Quello del riconoscimento dell’indennità di disoccupazione ASpI è un problema che l’INPS ha risolto con il messaggio n. 7111 del 2014. Nello specifico, già in passato le Sedi INPS avevano segnalato numerose richieste, avanzate da assicurati e da patronati, a trasformare domande di indennità mini-ASpI, tanto accolte quanto in via di erogazione in quelle di indennità ASpI.

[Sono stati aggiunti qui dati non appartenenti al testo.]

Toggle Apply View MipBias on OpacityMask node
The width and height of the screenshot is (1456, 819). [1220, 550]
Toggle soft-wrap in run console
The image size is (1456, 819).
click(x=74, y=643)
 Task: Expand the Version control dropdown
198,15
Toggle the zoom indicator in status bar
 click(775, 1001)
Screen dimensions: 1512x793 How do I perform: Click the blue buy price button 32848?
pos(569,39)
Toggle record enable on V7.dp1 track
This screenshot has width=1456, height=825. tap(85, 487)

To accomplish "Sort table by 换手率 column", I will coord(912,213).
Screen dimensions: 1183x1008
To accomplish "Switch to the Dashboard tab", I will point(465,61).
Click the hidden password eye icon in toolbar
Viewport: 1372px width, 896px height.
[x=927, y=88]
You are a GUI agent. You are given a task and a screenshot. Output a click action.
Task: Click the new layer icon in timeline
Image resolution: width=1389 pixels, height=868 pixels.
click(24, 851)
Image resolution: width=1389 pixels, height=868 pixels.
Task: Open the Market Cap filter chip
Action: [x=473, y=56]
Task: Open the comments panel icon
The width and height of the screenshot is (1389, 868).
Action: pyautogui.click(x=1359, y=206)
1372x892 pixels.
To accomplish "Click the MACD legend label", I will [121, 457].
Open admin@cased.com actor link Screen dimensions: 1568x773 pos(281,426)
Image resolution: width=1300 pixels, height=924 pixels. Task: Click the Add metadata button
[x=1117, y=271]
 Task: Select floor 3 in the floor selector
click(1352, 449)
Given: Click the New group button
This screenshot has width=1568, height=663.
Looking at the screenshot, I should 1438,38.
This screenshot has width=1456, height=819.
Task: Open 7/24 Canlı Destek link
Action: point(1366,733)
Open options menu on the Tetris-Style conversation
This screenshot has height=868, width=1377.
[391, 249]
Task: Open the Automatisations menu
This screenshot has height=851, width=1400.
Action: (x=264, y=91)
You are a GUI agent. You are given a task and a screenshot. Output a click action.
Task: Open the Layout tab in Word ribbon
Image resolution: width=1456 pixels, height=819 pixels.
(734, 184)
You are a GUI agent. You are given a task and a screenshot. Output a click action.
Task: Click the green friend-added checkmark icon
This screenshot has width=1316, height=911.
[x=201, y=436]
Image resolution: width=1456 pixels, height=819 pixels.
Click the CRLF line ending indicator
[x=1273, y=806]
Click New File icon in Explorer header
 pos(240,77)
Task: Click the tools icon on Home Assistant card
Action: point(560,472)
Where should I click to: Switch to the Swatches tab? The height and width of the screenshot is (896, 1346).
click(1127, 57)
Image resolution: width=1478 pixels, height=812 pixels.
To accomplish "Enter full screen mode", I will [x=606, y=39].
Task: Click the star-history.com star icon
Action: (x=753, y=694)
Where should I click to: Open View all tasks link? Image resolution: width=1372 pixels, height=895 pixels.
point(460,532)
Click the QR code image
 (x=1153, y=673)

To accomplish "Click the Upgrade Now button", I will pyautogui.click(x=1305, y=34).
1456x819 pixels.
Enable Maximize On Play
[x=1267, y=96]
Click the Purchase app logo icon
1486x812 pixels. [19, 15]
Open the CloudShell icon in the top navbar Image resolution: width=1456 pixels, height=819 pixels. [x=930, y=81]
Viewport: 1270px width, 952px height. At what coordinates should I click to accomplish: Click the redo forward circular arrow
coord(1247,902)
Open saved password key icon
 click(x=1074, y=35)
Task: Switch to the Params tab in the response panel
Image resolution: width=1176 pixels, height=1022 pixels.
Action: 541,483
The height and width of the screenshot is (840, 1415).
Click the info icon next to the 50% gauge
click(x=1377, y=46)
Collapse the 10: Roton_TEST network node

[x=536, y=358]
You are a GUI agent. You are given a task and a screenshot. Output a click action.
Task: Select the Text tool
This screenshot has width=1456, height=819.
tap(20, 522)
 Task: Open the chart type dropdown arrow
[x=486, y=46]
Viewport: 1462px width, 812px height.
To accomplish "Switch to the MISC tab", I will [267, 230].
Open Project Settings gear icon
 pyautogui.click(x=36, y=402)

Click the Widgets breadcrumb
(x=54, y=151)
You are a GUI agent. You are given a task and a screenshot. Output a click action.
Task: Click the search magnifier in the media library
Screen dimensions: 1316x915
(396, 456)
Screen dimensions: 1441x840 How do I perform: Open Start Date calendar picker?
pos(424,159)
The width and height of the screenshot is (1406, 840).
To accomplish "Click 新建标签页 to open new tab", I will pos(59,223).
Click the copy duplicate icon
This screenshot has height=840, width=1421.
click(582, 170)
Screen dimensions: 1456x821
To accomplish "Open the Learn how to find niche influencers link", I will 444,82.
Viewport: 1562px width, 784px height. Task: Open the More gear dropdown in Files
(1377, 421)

Sulla questione, l’Istituto previdenziale ha affermato che qualora l’assicurato abbia presentato domanda di indennità mini ASpI e in un secondo momento si sia accorto di essere in possesso dei requisiti previsti per l’indennità ASpI, avrà diritto al riconoscimento della indennità ASpI soltanto dopo presentazione di una specifica domanda di indennità ASpI entro i termini previsti dalla normativa vigente rientranti nei due mesi e otto giorni dall’interruzione del rapporto di lavoro.

Nello specifico, si tratta del nuovo ammortizzatore sociale previsto dalla Riforma Fornero posto a sostituzione dell’indennità di mobilità, dell’indennità di disoccupazione non agricola a requisiti normali e ridotti e, infine, dell’indennità di disoccupazione speciale edile.

Tale ammortizzatore può essere applicato, in generale, ai lavoratori dipendenti; agli apprendisti come ai soci lavoratori di cooperativa che abbiano instaurato un rapporto lavorativo in forma subordinata. Mentre, per la mini ASpI è necessario il versamento di 13 settimane di contribuzione di attività lavorativa nell’ultimo anno. Peraltro, essa verrà corrisposta a scadenza mensile per le settimane uguali alla metà di quelle di contribuzione dell’ultimo anno, con la detrazione dei periodi di indennità che nel caso risultino fruiti durante tale periodo.

Ricapitolando, dunque, nel caso in cui il lavoratore abbia in maniera erronea avanzato la domanda di mini-ASpI, in quanto in possesso dei requisiti dell’indennità ASpI, questa potrà ottenerla solamente soltanto dopo averne dato comunicazione all’INPS entro due mesi e otto giorni dalla fine del rapporto di lavoro.

Nel caso in cui l’INPS decida di accogliere la richiesta con successivo accesso alla nuova prestazione ASpI, la decorrenza dei termini inizierà dal giorno successivo alla data in cui è stata presentata la domanda.

Va precisato che l’importo già erogato a titolo di indennità mini-ASpI sarà oggetto di detrazione a carico della nuova prestazione ASpI. L’indennità ASpl non è riconosciuta, invece, al lavoratore che aveva già presentato domanda di indennità mini-ASpI nel caso in cui la relativa domanda sia stata avanzata dopo il termine previsto dalla legge e cioè dei due mesi e otto giorni dalla conclusione del rapporto di lavoro.